O que está por trás disso? Nessa semana, falei com vocês que a aprovação total da vacina da Pfizer pelo FDA abriria espaço para a obrigatoriedade — ou outras medidas mais rígidas —, e demorou menos que o esperado para acontecer.
O contexto: O governo americano já disponibilizou a vacina para todos os adultos e fez parcerias até com a Olivia Rodrigo para incentivar a imunização. Agora, os empregadores estão dizendo: “Deixa com a gente, Biden”.

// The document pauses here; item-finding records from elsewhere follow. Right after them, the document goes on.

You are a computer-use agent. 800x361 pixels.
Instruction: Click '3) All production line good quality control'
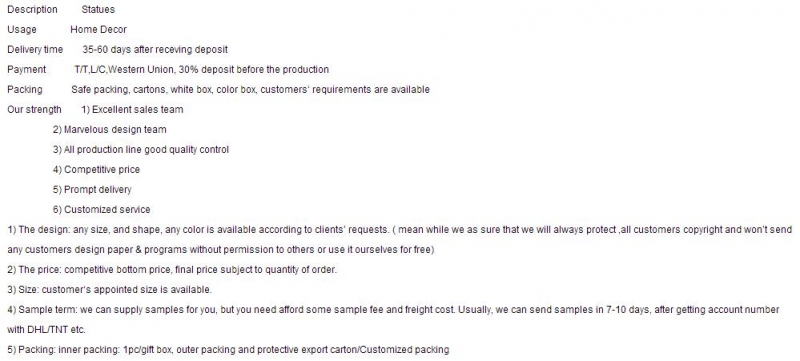141,149
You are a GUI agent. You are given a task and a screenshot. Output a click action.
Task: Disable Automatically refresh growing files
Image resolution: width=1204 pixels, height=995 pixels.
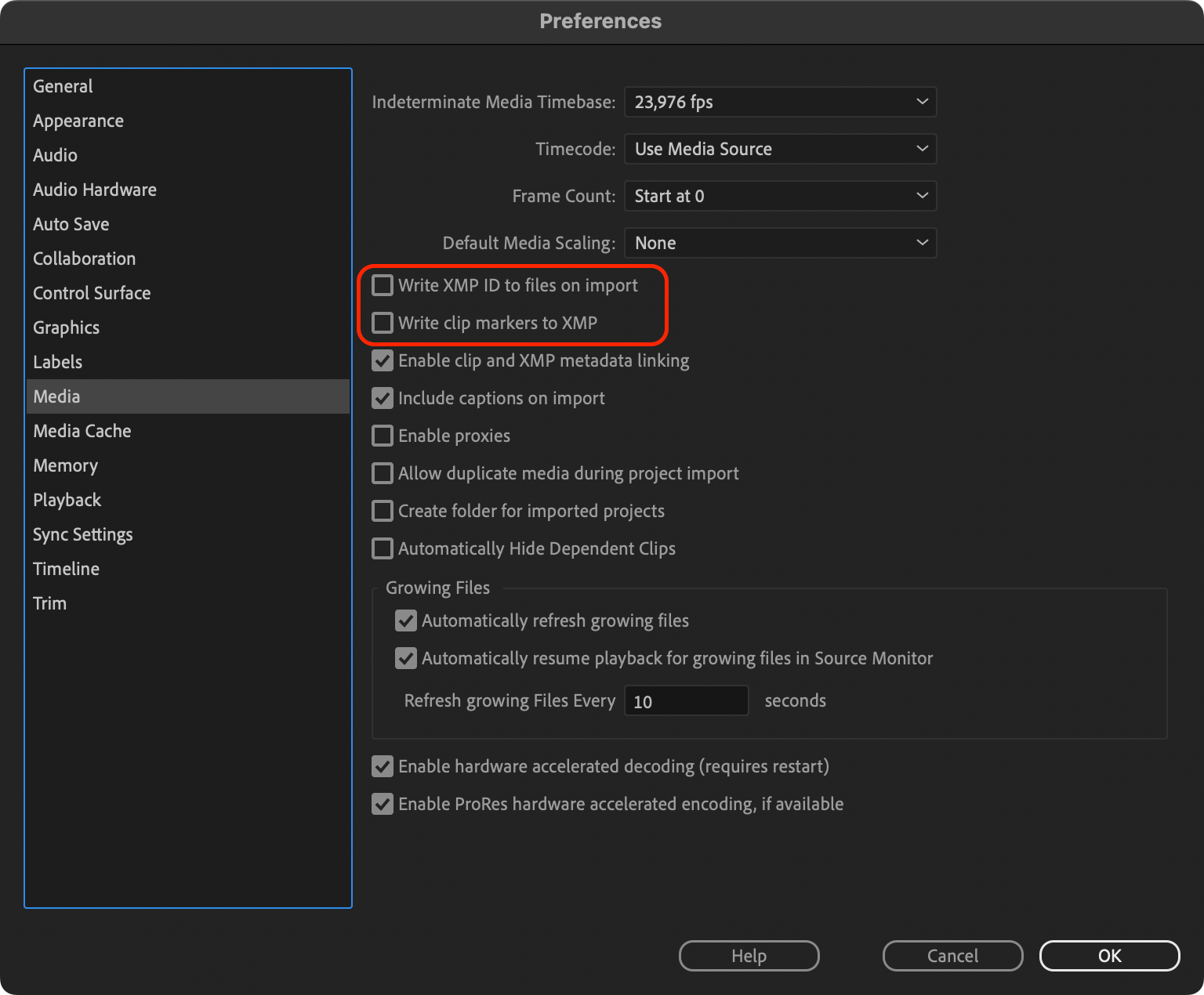[x=405, y=621]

Além da saúde, há dinheiro envolvido. Todos os funcionários da Delta Air Lines que foram hospitalizados com COVID-19 não tinham sido totalmente vacinados, e cada uma dessas hospitalizações custou US$ 50 mil à empresa.

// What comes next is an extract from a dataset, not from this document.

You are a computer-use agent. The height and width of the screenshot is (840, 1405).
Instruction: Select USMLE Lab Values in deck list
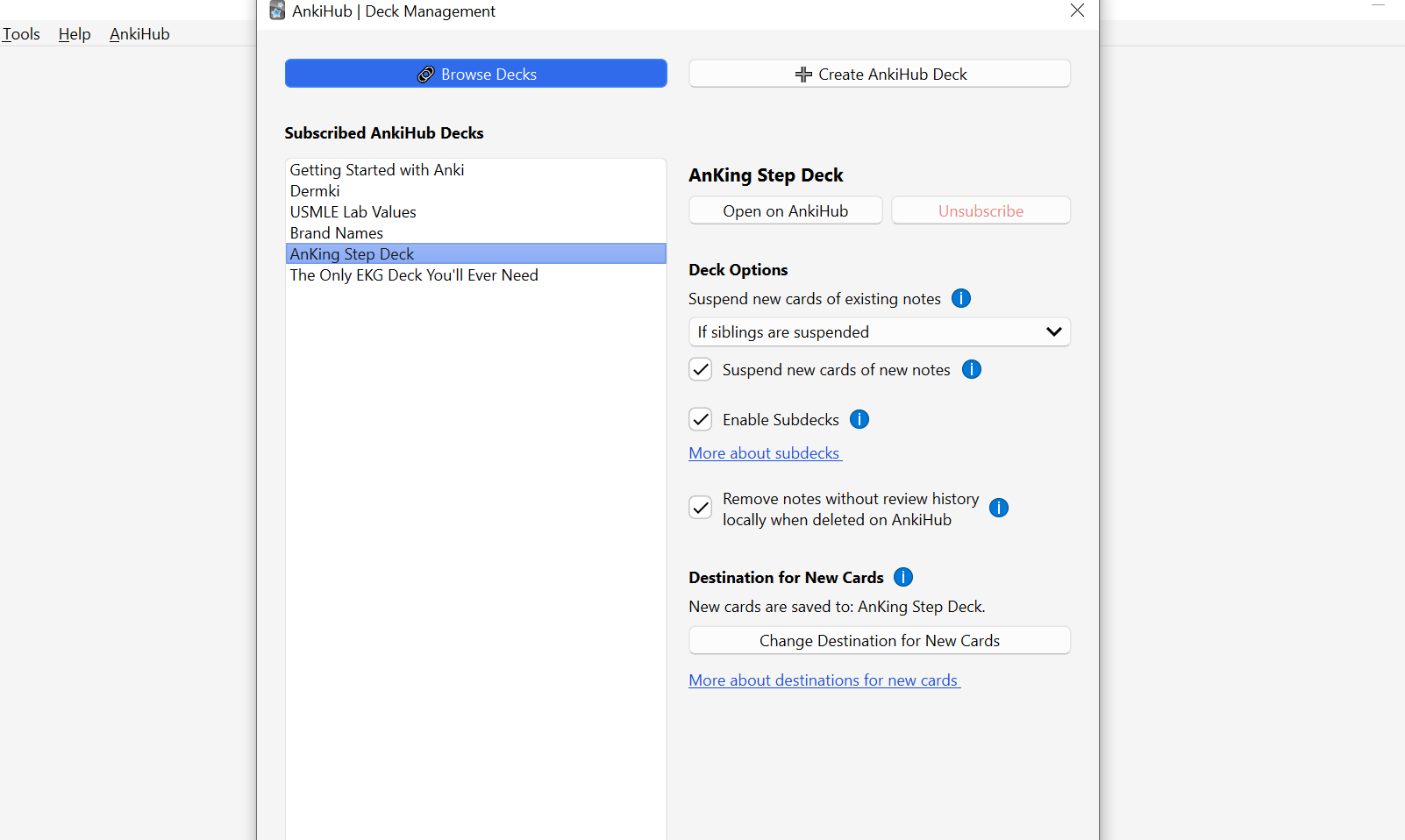click(x=353, y=212)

Com isso, todos os funcionários que recebem auxílio saúde da companhia e não se vacinaram vão “sofrer” no bolso. Críticos já estão levantando algumas questões sobre a medida…
Uma entidade do setor diz que as penalidades não podem ser abusivas — ou seja, reprimir ou ameaçar alguém de fazer algo;
A multa da Delta excede o percentual máximo de desconto permitido pela lei, em termos de folha pagamento ou benefícios.
Visão macro:
Viagens = Lucro. O setor de aviação quer eliminar a COVID-19 como você quer se livrar do vizinho chato que só toca som alto. Quanto mais rápido tudo isso passar, mais as pessoas vão viajar.
O ponto é… Fazendo uma comparação, as pessoas não pararam de fumar mesmo com a alta dos impostos. Será que vão se vacinar por terem a multa descontada de seus contracheques?